** Extracted material follows **

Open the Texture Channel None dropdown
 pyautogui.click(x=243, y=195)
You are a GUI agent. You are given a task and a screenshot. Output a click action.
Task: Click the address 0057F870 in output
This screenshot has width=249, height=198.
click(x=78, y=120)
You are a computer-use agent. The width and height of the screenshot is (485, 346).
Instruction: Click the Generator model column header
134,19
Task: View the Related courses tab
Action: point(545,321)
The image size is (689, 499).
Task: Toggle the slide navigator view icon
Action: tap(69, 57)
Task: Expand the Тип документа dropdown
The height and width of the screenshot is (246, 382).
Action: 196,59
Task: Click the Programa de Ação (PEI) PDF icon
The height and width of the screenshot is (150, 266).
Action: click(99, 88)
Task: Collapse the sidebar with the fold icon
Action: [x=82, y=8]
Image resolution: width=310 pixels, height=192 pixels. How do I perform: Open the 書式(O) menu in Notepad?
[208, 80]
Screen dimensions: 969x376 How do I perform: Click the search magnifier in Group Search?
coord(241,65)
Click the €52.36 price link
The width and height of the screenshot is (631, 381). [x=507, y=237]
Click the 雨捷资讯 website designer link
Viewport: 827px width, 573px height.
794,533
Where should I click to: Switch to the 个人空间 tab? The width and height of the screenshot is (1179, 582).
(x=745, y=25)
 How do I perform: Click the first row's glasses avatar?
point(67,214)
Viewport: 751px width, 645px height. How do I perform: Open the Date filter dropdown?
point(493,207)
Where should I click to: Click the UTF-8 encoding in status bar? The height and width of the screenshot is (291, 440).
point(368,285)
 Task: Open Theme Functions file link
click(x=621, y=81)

** End of Extracted material **

Return each line of the records above exactly as it reads.

Open the Texture Channel None dropdown
 pyautogui.click(x=243, y=195)
You are a GUI agent. You are given a task and a screenshot. Output a click action.
Task: Click the address 0057F870 in output
This screenshot has width=249, height=198.
click(x=78, y=120)
You are a computer-use agent. The width and height of the screenshot is (485, 346).
Instruction: Click the Generator model column header
134,19
Task: View the Related courses tab
Action: point(545,321)
The image size is (689, 499).
Task: Toggle the slide navigator view icon
Action: tap(69, 57)
Task: Expand the Тип документа dropdown
The height and width of the screenshot is (246, 382).
Action: 196,59
Task: Click the Programa de Ação (PEI) PDF icon
The height and width of the screenshot is (150, 266).
Action: click(99, 88)
Task: Collapse the sidebar with the fold icon
Action: [x=82, y=8]
Image resolution: width=310 pixels, height=192 pixels. How do I perform: Open the 書式(O) menu in Notepad?
[208, 80]
Screen dimensions: 969x376 How do I perform: Click the search magnifier in Group Search?
coord(241,65)
Click the €52.36 price link
The width and height of the screenshot is (631, 381). [x=507, y=237]
Click the 雨捷资讯 website designer link
Viewport: 827px width, 573px height.
794,533
Where should I click to: Switch to the 个人空间 tab? The width and height of the screenshot is (1179, 582).
(x=745, y=25)
 How do I perform: Click the first row's glasses avatar?
point(67,214)
Viewport: 751px width, 645px height. How do I perform: Open the Date filter dropdown?
point(493,207)
Where should I click to: Click the UTF-8 encoding in status bar? The height and width of the screenshot is (291, 440).
point(368,285)
 Task: Open Theme Functions file link
click(x=621, y=81)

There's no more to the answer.